- [Work order] Transcribe exactly each line of the entries, from the opening line to the line with "Click the star", with both of those lines included.

- [Exercise materials]
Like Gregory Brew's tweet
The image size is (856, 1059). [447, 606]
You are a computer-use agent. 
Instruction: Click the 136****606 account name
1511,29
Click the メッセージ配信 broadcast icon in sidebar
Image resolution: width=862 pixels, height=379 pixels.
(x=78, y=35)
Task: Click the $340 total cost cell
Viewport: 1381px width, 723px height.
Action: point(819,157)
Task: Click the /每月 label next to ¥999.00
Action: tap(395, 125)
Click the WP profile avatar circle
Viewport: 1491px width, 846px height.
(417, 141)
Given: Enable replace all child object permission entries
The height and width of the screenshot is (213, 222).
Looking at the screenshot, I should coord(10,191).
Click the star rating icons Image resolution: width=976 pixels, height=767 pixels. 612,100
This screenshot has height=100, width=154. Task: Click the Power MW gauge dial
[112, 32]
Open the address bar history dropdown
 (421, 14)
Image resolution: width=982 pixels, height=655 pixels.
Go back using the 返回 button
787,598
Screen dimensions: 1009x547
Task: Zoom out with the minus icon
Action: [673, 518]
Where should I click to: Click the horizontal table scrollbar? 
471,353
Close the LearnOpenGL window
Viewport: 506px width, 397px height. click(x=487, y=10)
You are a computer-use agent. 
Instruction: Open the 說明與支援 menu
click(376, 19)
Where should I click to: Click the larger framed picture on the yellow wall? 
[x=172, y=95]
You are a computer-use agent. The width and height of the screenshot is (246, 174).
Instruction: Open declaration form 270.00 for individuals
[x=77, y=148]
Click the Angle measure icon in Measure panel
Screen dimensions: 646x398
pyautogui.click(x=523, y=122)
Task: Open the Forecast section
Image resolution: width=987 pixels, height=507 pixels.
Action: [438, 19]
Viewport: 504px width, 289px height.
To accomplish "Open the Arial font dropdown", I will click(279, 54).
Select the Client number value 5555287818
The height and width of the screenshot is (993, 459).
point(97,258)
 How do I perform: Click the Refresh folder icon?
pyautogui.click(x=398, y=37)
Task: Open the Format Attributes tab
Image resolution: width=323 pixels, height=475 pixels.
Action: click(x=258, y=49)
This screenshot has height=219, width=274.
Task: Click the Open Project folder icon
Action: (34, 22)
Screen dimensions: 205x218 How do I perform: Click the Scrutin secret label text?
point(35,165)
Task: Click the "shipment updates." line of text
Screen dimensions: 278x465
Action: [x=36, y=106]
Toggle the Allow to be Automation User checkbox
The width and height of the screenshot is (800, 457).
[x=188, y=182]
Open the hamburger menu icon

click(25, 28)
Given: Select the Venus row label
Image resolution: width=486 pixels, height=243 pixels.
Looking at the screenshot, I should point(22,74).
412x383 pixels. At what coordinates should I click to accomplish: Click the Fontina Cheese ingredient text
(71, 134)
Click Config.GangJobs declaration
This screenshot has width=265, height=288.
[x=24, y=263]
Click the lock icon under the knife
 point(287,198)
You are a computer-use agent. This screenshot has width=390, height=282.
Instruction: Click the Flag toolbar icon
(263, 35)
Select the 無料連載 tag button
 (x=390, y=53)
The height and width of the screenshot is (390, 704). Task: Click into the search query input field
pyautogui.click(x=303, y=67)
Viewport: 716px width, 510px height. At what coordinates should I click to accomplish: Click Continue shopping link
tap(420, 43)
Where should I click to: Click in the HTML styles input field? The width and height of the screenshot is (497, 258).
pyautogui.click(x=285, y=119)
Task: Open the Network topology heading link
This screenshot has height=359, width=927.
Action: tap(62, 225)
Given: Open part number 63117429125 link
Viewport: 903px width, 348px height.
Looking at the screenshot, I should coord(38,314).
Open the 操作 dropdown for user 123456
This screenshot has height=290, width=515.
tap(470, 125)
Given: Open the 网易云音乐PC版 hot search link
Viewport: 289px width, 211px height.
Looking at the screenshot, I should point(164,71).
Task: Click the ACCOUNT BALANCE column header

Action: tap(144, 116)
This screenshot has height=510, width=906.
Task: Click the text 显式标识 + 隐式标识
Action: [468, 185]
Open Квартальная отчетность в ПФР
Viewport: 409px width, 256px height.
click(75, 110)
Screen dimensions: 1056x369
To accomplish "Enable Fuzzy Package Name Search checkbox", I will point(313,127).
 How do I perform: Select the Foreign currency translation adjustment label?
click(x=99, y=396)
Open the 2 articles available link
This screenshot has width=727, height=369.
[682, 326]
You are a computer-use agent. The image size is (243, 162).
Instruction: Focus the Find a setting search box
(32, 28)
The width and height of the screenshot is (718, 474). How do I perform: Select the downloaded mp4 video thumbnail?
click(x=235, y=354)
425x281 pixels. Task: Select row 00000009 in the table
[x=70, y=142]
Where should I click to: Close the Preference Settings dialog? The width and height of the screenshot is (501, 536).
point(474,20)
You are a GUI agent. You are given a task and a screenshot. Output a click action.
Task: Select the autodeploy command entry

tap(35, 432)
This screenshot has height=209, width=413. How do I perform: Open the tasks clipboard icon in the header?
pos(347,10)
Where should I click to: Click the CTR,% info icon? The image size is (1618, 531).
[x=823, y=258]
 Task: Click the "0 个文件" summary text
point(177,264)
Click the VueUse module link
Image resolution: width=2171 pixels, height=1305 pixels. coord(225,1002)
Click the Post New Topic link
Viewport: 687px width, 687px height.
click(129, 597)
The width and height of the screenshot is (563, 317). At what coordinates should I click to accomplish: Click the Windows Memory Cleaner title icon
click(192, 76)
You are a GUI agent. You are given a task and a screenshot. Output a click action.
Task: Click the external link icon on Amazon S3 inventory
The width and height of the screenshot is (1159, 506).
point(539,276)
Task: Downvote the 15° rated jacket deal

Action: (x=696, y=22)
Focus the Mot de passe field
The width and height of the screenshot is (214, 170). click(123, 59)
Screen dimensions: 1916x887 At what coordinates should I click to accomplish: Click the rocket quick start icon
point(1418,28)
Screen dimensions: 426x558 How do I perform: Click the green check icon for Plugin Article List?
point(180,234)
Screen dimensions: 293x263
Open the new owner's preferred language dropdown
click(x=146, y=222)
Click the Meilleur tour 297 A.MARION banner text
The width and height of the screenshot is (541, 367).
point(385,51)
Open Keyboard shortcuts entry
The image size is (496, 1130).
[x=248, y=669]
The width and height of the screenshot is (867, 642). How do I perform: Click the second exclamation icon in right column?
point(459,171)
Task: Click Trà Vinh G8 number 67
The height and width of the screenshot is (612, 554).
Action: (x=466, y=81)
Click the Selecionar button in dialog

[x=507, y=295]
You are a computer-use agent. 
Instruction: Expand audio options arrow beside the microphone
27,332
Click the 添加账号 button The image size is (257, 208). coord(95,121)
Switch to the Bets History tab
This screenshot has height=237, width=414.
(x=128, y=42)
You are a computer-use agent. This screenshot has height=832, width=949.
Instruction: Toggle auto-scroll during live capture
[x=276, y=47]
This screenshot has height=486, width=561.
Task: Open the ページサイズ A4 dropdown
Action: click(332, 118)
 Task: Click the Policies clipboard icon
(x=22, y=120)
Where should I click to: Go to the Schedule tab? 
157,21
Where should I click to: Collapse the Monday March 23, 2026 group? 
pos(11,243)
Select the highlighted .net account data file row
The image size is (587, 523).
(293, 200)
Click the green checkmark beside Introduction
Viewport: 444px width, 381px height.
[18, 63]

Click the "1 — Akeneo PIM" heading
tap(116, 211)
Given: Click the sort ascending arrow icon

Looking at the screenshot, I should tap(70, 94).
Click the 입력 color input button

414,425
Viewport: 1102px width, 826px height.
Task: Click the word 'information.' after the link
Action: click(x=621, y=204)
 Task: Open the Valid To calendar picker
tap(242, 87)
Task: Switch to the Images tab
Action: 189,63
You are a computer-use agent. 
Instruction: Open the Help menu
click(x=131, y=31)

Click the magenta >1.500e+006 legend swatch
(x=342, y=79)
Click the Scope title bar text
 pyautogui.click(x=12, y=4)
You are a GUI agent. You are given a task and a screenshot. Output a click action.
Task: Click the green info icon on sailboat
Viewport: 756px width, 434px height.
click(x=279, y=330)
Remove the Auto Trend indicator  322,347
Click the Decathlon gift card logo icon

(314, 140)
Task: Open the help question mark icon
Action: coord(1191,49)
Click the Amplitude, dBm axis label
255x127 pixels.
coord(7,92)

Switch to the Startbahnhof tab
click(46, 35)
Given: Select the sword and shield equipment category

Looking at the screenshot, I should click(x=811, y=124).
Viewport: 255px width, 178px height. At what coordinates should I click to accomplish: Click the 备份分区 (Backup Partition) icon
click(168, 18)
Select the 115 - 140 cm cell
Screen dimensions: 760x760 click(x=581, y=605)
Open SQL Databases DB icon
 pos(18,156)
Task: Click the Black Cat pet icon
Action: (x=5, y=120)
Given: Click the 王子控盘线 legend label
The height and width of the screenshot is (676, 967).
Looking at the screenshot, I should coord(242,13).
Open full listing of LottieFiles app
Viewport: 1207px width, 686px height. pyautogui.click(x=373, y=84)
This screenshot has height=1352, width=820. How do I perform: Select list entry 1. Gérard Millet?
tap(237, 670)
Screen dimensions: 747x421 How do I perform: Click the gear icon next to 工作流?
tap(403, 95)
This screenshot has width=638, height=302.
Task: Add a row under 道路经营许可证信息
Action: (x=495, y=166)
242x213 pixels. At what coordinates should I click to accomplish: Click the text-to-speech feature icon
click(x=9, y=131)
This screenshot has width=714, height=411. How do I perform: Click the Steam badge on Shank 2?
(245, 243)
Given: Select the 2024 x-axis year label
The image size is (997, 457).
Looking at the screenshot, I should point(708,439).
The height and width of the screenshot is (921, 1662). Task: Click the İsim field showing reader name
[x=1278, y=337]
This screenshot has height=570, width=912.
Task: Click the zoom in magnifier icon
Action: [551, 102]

- [Answer to this problem]
Like Gregory Brew's tweet
The image size is (856, 1059). [447, 606]
You are a computer-use agent. 
Instruction: Click the 136****606 account name
1511,29
Click the メッセージ配信 broadcast icon in sidebar
Image resolution: width=862 pixels, height=379 pixels.
(x=78, y=35)
Task: Click the $340 total cost cell
Viewport: 1381px width, 723px height.
Action: point(819,157)
Task: Click the /每月 label next to ¥999.00
Action: tap(395, 125)
Click the WP profile avatar circle
Viewport: 1491px width, 846px height.
(417, 141)
Given: Enable replace all child object permission entries
The height and width of the screenshot is (213, 222).
Looking at the screenshot, I should coord(10,191).
Click the star rating icons Image resolution: width=976 pixels, height=767 pixels. 612,100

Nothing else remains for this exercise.